MCPS sets 2017-2018 school calendar to follow Hogan’s mandate, keep spring break


Proposed calendar for the 2017-2018 school year

Sarah Elbeshbishi

Montgomery County Public Schools has officially determined its 2017-2018 school calendar, containing the mandatory 180 days while also fitting within Governor Larry Hogan’s time frame.

The calendar was determined at the Board of Education’s meeting on December 13. The school year will begin on Tuesday, September 5, 2017 and end on Thursday, June 14, 2018. Within the calendar there are seven days that can be used as instructional days in case of emergencies.  

“Under Governor Hogan’s constraints [for the calendar],” Board of Education President Michael Durso said, “this is about as good as we could do.” The Board of Education was able to comply with state-mandated days off, while also keeping spring break. But, if necessary, the first two days of spring break will be used to make up missed days of school.

One of the two Jewish holidays falls on a weekend during the proposed calendar, while the newly added Muslim holiday falls before the start of the school year, allowing the Board more flexibility in scheduling the calendar. These holidays will pose a challenge to the board in future years.    

“It’s okay as long as they don’t take all of [spring break],” freshman Mariam Bukhari said. “If our summer vacation is still the same, no one’s going to notice.” Though the 2017-2018 calendar includes a full spring break there is a possibility that in future years spring break may be reduced. “I don’t think that will work with kids, kids need a break,” Bukhari added.

Although the Board was able to comply with both the State and Hogan’s mandate, according to, it is “important to note that there are several considerations in future years that will further complicate the calendar structure within the time frame of Governor Hogan’s executive order,” Durso said.

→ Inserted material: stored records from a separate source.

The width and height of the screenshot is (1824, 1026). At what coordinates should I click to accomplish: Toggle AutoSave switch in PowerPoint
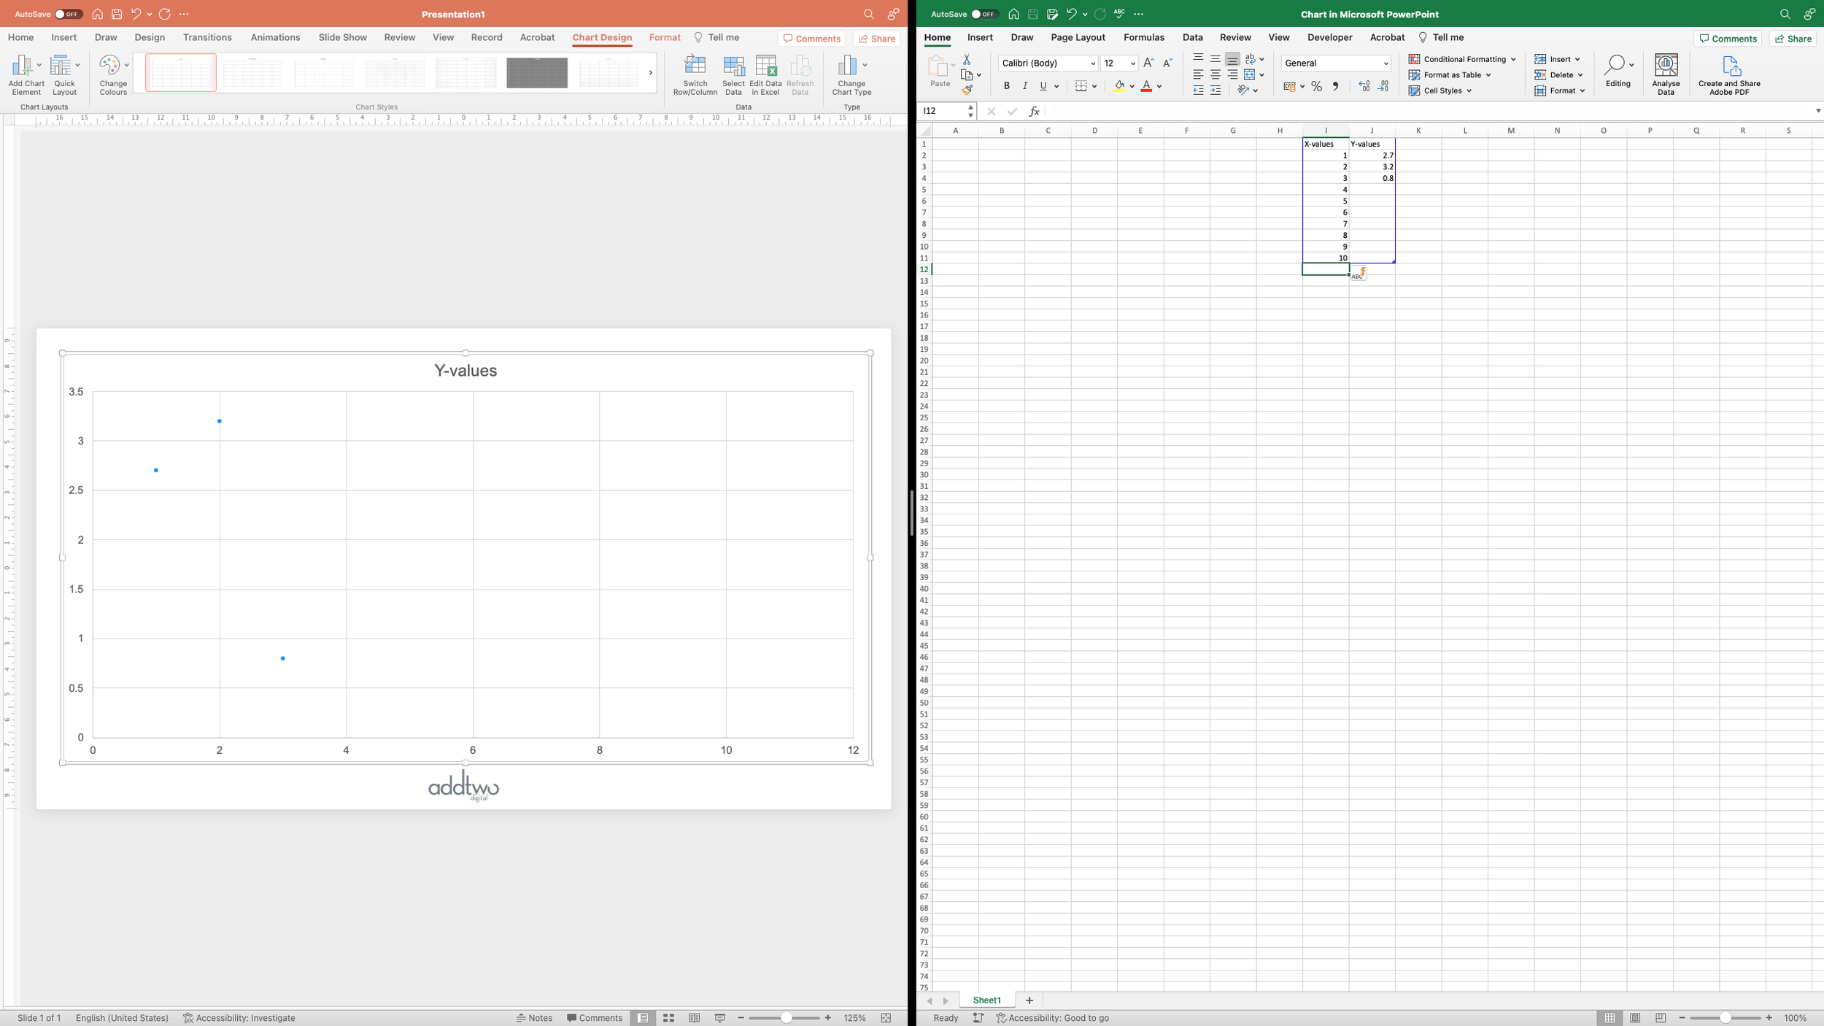coord(68,14)
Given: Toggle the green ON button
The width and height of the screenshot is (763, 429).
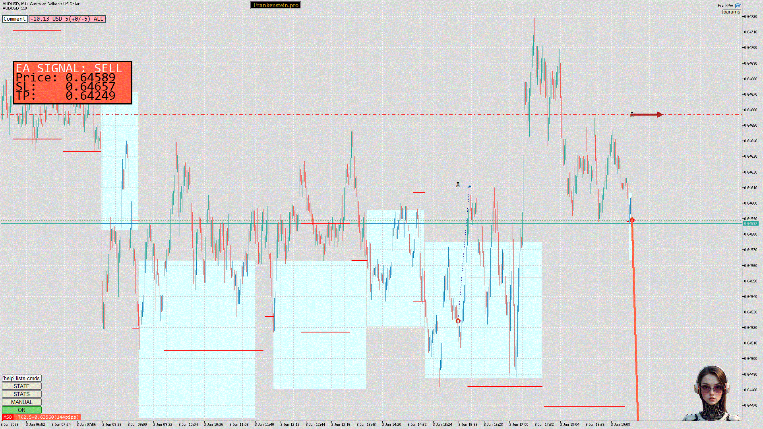Looking at the screenshot, I should [x=21, y=410].
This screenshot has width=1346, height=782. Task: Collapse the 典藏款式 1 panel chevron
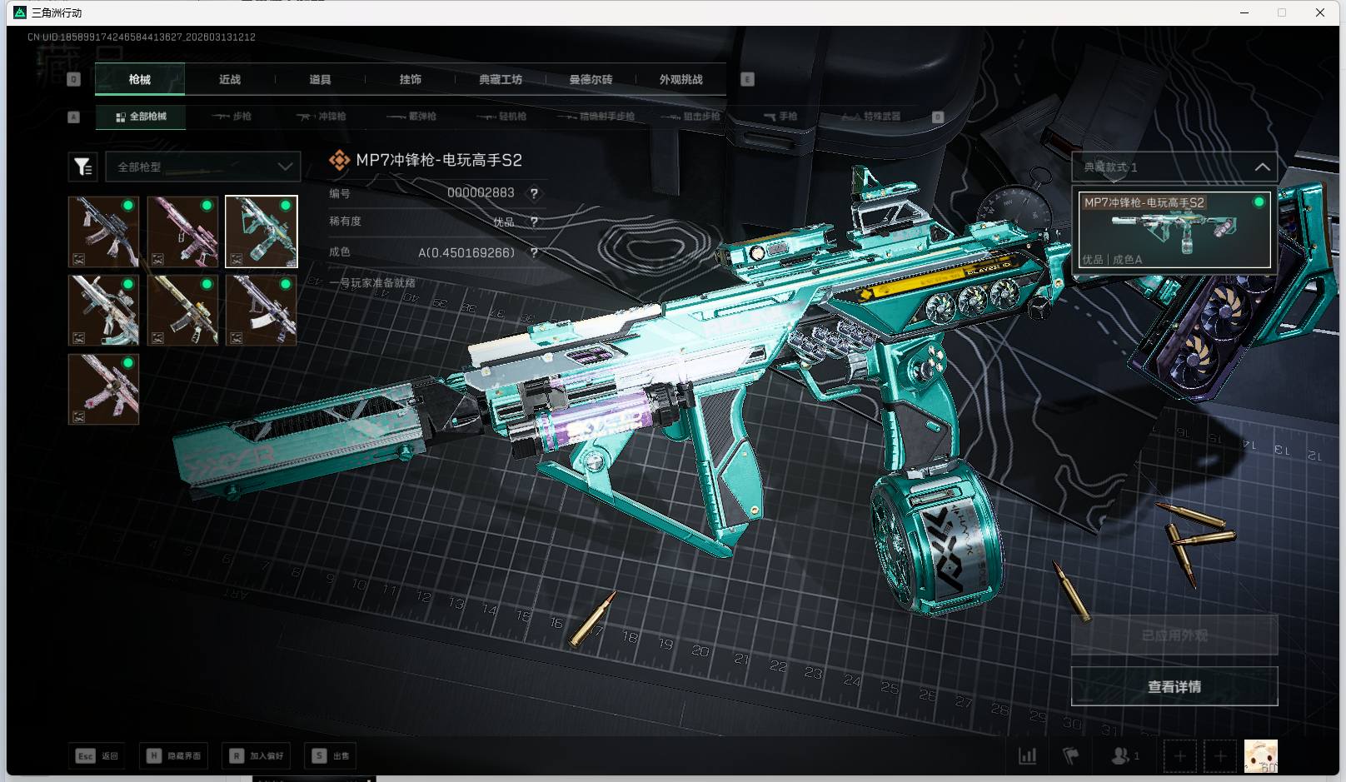(x=1262, y=167)

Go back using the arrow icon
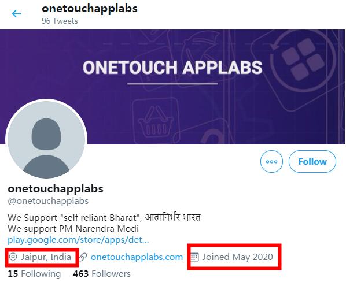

“I personally love it because I love having a longer summer, and I don’t mind having shorter vacations during the year,” English teacher Ellen Stahly said. “We don’t want to to start cutting away at Rosh Hashanah and Yom Kippur… Eid or any other holidays that have been newly recognized.”

Montgomery County “[is probably] going to see how much push back there is and see how many families are upset about [the calendar]…then reevaluate. So this is kind of like a practice year,” Stahly added.